Архидьякон говорил повелительно.

— Послушайте, отец Клод! — заговорил оторопевший поэт. — Вы настаиваете, но вы не правы. Я не вижу, почему я должен дать себя повесить вместо другого.

— Да что вас так привязывает к жизни?

— Многое!

— Что же именно, позвольте вас спросить?

— Что именно?.. Воздух, небо, утро, вечер, сияние луны, мои добрые приятели бродяги, веселые перебранки с девками, изучение дивных архитектурных памятников Парижа, три объемистых сочинения, которые я должен написать, — одно из них направлено против епископа и его мельниц. Да мало ли что! Анаксагор говорил, что живет на свете, чтоб любоваться солнцем. И потом, я имею счастье проводить время с утра и до вечера в обществе гениального человека, то есть с самим собой, а это очень приятно.
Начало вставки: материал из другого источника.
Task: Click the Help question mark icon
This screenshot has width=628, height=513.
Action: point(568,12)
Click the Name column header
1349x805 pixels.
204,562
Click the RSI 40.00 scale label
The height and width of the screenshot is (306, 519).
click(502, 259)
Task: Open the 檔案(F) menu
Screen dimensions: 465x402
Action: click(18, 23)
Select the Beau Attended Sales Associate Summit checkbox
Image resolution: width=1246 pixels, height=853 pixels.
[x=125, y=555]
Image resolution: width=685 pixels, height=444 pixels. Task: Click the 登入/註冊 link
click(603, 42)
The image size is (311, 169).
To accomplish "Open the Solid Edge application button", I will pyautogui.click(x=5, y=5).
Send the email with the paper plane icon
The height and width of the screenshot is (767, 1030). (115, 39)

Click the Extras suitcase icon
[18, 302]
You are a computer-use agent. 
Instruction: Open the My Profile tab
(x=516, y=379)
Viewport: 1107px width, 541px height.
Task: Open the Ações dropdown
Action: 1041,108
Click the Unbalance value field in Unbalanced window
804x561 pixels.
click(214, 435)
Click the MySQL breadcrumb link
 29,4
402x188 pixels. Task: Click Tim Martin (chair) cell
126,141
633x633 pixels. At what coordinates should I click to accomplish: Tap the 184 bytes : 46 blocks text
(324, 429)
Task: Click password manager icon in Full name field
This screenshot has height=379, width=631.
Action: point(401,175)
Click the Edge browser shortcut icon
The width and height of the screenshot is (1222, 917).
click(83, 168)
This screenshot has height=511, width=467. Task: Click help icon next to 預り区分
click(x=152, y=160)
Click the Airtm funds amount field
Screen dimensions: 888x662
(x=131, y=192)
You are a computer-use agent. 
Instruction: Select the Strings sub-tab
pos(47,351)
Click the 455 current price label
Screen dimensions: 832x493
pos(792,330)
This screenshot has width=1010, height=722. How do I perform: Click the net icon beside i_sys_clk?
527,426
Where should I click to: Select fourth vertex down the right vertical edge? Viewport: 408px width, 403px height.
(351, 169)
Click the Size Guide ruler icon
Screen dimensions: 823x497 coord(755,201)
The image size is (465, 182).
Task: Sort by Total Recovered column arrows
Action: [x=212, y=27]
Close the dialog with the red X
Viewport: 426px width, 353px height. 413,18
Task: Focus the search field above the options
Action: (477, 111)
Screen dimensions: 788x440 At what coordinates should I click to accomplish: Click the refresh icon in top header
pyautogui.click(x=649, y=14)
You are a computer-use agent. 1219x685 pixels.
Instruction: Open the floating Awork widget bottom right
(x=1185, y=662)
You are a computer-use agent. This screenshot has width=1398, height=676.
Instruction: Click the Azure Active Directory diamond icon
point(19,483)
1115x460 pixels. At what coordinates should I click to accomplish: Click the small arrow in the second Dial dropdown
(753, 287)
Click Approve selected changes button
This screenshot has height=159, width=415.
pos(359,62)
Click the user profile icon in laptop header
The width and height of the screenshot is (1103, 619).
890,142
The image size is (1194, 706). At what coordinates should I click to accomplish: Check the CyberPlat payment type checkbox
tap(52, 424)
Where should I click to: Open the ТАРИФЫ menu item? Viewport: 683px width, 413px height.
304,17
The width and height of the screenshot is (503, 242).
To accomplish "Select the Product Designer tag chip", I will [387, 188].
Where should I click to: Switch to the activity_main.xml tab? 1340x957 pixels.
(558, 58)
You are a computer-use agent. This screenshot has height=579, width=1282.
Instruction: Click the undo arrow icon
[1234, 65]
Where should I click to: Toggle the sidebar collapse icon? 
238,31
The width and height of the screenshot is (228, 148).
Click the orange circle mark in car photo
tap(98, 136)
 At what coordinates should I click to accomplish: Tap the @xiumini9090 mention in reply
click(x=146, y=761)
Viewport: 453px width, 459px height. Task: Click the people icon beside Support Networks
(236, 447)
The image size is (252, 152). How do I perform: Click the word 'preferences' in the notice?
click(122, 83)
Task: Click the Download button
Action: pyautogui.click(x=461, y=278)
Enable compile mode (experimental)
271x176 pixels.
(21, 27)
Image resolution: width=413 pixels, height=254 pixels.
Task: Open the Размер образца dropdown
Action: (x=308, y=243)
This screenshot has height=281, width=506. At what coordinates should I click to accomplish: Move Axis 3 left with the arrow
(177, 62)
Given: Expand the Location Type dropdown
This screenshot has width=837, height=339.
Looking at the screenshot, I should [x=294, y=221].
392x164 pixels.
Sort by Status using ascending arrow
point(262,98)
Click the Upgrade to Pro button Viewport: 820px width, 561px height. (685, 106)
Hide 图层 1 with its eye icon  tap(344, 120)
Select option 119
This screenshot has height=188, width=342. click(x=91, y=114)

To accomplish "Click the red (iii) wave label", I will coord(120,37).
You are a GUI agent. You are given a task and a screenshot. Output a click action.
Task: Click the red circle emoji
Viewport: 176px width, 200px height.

— Пустозвон! — пробурчал архидьякон. — Скажи, однако, кто тебе сохранил эту жизнь, которую ты находишь очень приятной? Кому ты обязан тем, что дышишь воздухом, что любуешься небом, что еще имеешь возможность тешить свой птичий ум всякими бреднями и дурачествами? Где бы ты был без Эсмеральды? И ты хочешь, чтобы она умерла! Она, благодаря которой ты жив! Ты хочешь смерти этого прелестного, кроткого, пленительного создания, без которого померкнет дневной свет! Еще более божественного, чем сам господь бог! А ты, полумудрец-полубезумец, ты, черновой набросок чего-то, нечто вроде растения, воображающего, что оно движется и мыслит, ты будешь пользоваться жизнью, которую украл у нее, — жизнью, столь же бесполезной, как свеча, зажженная в полдень! Прояви немного жалости, Гренгуар! Будь в свою очередь великодушен. Она показала тебе пример.